__Instructions to follow__
Pick out every row below that contains the word "page" and copy each one in full. Case counts.

Information provided start

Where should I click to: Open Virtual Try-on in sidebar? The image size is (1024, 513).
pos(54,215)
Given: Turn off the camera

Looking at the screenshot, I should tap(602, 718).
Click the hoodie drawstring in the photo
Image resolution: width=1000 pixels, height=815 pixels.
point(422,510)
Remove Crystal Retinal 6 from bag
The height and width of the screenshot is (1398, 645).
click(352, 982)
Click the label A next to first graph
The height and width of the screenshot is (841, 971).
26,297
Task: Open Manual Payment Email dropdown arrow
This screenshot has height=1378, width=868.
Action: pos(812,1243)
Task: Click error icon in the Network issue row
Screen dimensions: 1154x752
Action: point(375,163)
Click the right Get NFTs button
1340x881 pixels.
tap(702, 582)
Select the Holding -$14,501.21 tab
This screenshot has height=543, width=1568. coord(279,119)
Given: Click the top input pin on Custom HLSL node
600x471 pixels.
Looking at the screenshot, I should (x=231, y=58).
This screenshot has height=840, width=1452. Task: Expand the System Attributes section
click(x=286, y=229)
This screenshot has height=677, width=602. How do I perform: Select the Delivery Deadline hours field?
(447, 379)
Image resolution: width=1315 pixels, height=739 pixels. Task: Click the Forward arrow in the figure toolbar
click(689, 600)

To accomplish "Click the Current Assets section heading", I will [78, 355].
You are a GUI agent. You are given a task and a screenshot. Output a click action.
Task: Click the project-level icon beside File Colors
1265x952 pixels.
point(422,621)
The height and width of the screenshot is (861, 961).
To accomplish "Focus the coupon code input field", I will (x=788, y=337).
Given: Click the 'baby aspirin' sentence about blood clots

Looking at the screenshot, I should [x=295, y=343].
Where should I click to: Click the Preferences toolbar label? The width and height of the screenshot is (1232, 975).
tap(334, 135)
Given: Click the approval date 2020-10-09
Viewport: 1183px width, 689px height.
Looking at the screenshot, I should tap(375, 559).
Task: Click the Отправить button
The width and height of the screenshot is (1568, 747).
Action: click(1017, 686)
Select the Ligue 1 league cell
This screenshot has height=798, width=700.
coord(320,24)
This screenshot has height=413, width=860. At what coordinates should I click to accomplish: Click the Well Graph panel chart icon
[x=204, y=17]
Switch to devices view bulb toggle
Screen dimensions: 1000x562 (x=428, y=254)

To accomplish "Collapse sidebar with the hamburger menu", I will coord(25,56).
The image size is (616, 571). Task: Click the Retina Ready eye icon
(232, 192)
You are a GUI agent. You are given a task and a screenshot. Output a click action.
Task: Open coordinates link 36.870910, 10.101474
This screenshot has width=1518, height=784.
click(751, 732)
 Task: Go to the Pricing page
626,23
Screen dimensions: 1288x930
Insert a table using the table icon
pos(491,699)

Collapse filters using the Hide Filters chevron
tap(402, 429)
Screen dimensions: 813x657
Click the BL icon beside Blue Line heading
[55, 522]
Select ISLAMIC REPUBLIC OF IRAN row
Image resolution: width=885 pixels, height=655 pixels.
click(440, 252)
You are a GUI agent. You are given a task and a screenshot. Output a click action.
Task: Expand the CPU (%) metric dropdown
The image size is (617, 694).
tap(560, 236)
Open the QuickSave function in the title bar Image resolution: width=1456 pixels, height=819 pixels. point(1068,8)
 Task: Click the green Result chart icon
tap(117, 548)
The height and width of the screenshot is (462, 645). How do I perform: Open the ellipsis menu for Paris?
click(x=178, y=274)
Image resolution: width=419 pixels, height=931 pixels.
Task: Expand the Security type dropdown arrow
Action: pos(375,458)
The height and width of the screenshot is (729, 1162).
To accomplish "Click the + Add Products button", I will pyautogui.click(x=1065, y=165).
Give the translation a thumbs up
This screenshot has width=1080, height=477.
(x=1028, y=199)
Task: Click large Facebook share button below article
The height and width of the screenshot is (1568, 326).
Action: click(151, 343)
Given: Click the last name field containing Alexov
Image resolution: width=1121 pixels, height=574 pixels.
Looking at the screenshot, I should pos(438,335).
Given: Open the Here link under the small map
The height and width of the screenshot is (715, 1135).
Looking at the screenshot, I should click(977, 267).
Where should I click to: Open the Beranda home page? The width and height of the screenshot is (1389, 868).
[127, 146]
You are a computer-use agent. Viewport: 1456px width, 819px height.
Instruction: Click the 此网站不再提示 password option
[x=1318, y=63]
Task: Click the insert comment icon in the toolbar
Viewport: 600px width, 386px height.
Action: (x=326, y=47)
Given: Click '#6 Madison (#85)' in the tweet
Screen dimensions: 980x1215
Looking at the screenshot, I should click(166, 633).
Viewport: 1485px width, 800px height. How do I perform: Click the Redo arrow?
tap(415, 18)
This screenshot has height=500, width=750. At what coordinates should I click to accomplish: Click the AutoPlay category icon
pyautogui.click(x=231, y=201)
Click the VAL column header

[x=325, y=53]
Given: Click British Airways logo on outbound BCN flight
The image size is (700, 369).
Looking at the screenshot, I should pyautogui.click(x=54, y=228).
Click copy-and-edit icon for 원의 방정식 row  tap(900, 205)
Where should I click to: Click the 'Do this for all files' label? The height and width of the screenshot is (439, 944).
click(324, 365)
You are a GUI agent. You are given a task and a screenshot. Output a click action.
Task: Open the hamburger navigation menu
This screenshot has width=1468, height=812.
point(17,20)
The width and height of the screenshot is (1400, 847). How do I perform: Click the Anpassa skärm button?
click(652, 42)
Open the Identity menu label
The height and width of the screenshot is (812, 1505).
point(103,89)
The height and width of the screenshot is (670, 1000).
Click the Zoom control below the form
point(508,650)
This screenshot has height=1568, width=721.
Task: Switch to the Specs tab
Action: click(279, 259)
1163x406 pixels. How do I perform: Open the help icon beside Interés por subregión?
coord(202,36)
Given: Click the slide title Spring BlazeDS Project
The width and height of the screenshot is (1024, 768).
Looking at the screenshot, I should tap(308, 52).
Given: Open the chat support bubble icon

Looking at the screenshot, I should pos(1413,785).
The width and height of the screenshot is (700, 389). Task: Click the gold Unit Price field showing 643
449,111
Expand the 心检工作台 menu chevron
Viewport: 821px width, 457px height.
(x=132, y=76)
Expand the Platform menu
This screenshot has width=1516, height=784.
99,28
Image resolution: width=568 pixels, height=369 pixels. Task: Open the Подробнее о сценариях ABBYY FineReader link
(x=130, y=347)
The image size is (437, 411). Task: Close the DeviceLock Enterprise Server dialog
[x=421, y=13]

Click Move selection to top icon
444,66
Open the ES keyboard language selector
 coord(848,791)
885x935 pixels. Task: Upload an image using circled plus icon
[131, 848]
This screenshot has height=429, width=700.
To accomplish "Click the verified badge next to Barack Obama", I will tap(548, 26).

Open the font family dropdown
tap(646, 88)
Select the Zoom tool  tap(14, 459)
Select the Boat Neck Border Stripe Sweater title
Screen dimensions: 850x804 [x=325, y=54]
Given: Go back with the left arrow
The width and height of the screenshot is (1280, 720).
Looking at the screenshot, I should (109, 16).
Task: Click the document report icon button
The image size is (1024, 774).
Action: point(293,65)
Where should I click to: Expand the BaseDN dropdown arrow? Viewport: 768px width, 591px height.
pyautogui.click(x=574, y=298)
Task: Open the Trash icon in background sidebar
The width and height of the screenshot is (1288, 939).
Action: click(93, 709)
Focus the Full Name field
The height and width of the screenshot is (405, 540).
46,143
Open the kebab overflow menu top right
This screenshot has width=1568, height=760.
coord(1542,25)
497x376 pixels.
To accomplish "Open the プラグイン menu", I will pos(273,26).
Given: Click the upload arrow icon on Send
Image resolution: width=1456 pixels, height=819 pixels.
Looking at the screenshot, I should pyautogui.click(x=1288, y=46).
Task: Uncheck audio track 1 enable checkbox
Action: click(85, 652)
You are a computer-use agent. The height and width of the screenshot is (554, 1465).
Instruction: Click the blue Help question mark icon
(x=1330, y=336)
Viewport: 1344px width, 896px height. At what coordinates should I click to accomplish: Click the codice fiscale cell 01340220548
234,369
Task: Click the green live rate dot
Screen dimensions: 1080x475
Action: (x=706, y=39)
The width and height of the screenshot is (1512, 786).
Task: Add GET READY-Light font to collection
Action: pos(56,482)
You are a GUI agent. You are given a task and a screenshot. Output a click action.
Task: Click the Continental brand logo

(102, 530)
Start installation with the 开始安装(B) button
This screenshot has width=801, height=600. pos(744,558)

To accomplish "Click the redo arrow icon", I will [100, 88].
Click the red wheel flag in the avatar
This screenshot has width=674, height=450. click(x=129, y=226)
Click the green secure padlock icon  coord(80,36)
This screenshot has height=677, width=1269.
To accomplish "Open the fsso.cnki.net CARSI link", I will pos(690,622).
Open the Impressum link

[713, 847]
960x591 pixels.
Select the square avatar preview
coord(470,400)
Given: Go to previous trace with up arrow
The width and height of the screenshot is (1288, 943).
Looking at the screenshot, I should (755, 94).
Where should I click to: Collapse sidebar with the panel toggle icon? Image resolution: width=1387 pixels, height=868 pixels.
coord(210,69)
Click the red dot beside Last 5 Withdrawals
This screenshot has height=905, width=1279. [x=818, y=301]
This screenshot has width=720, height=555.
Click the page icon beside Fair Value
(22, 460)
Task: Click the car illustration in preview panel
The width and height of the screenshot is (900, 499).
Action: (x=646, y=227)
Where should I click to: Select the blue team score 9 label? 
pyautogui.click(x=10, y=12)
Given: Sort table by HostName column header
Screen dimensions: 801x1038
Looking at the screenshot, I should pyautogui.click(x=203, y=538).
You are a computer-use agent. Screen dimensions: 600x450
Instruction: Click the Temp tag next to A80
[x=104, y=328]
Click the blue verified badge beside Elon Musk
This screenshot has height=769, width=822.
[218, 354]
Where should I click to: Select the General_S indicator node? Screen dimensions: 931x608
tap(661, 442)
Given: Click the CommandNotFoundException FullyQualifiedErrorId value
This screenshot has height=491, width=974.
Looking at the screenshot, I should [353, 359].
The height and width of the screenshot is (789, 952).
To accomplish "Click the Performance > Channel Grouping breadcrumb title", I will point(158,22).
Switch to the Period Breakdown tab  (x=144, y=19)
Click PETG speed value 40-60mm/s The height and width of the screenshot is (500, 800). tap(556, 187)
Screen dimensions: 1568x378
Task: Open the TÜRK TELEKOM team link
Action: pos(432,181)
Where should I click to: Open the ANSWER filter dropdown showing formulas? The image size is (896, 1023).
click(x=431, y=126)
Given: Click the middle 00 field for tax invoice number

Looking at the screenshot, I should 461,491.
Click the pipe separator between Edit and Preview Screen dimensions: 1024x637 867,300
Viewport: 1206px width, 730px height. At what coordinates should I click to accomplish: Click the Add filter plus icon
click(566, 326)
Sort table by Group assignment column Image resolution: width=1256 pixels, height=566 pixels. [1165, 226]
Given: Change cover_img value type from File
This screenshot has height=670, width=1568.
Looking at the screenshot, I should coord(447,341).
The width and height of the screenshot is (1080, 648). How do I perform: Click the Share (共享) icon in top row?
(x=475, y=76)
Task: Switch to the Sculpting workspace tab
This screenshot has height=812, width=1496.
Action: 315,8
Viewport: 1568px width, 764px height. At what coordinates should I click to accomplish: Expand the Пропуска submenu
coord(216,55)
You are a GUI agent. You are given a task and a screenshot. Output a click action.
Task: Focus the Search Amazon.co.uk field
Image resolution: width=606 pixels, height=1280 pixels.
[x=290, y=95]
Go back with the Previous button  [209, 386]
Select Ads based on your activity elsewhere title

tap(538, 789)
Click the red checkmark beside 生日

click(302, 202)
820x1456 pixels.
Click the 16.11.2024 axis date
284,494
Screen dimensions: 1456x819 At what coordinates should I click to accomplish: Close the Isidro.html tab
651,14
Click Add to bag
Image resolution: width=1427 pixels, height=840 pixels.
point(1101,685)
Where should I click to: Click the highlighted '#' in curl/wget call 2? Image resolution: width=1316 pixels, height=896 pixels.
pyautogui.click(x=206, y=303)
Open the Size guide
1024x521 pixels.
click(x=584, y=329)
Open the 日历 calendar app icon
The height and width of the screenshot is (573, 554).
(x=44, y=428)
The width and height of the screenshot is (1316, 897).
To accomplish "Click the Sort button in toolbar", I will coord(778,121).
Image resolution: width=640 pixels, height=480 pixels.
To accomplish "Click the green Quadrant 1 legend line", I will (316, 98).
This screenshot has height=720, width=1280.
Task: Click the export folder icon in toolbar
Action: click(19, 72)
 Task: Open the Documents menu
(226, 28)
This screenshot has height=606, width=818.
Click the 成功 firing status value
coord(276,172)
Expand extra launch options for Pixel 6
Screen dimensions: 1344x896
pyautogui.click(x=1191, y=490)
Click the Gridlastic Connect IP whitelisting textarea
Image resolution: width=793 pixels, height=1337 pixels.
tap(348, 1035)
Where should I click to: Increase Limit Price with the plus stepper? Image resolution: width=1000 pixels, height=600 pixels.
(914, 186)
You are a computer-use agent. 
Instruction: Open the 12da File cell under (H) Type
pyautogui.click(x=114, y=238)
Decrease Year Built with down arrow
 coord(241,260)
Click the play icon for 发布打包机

Information provided end

__Solution to this exercise__
 Task: Go to the Pricing page
Where should I click to: Open the Beranda home page? The width and height of the screenshot is (1389, 868).
Click the page icon beside Fair Value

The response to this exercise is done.